Top: Scheme showing magnetic control over light transmittance in the novel liquid crystals. B is the alternating magnetic field. The polarized light is seen in yellow. The gray rods represent the polarizers. The magnetic field controls the orientation of the nanorods (seen in orange), which in turn affects the polarization of the light and, then, the amount of light that can pass through the polarizers. Bottom: Images show how a polarization-modulated pattern changes darkness/brightness by rotating the direction of the cross polarizers. The circles and background contain magnetic nanorods aligned at different orientations.

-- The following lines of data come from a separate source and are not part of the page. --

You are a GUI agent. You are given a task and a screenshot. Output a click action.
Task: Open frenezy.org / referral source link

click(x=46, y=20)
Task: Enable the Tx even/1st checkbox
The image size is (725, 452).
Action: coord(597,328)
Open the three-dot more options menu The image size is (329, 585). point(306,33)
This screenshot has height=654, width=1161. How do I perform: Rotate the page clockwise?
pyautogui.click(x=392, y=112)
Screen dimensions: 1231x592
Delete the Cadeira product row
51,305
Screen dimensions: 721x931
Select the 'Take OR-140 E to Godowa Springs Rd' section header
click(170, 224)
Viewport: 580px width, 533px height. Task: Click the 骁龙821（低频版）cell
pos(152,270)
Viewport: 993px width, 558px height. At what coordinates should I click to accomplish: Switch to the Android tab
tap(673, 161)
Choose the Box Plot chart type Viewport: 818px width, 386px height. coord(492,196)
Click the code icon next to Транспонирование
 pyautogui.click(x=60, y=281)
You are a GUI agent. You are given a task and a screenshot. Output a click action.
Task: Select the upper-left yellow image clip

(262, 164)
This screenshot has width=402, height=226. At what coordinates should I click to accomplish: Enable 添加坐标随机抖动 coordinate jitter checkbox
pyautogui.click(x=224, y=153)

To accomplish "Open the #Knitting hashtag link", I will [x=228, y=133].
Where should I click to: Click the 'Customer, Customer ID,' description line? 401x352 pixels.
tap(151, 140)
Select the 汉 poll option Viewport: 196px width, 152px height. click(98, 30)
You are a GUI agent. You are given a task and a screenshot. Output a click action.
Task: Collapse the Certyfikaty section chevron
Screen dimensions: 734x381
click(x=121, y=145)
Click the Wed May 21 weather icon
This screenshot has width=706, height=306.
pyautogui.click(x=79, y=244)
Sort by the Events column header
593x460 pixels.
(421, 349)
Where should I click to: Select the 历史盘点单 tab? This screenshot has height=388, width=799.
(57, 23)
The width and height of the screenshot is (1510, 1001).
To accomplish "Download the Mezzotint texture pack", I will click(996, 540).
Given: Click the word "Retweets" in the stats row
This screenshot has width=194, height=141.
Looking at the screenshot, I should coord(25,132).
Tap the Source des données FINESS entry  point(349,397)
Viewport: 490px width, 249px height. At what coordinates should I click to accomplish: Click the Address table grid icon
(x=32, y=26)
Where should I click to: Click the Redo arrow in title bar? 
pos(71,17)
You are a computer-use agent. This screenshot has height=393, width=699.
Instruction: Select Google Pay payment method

Research by the Yin Lab at UC Riverside shows that by combining magnetic alignment and lithography processes, it is possible to create patterns of different polarizations in a thin composite film and control over the transmittance of light in particular areas. IMAGE CREDIT: YIN LAB, UC RIVERSIDE.

The discovery has applications in signage, posters, writing tablets, billboards and anti-counterfeit technology

Chemists at the University of California, Riverside have constructed liquid crystals with optical properties that can be instantly and reversibly controlled by an external magnetic field. The research paves the way for novel display applications relying on the instantaneous and contactless nature of magnetic manipulation—such as signage, posters, writing tablets, and billboards.

Commercially available liquid crystals, used in modern electronic displays, are composed of rod-like or plate-like molecules. When an electric field is applied, the molecules rotate and align themselves along the field direction, resulting in a rapid tuning of transmitted light.

“The liquid crystals we developed are essentially a liquid dispersion, a simple aqueous dispersion of magnetic nanorods,” said Yadong Yin, an associate professor ofchemistry, who led the research project. “We use magnetic nanorods in place of the commercial nonmagnetic rod-like molecules. Optically these magnetic rods work in a similar way to commercial rod-like molecules, with the added advantage of being able to respond rapidly to external magnetic fields.”

Yin explained that upon the application of a magnetic field, the nanorods spontaneously rotate and realign themselves parallel to the field direction, and influence the transmittance of polarized light.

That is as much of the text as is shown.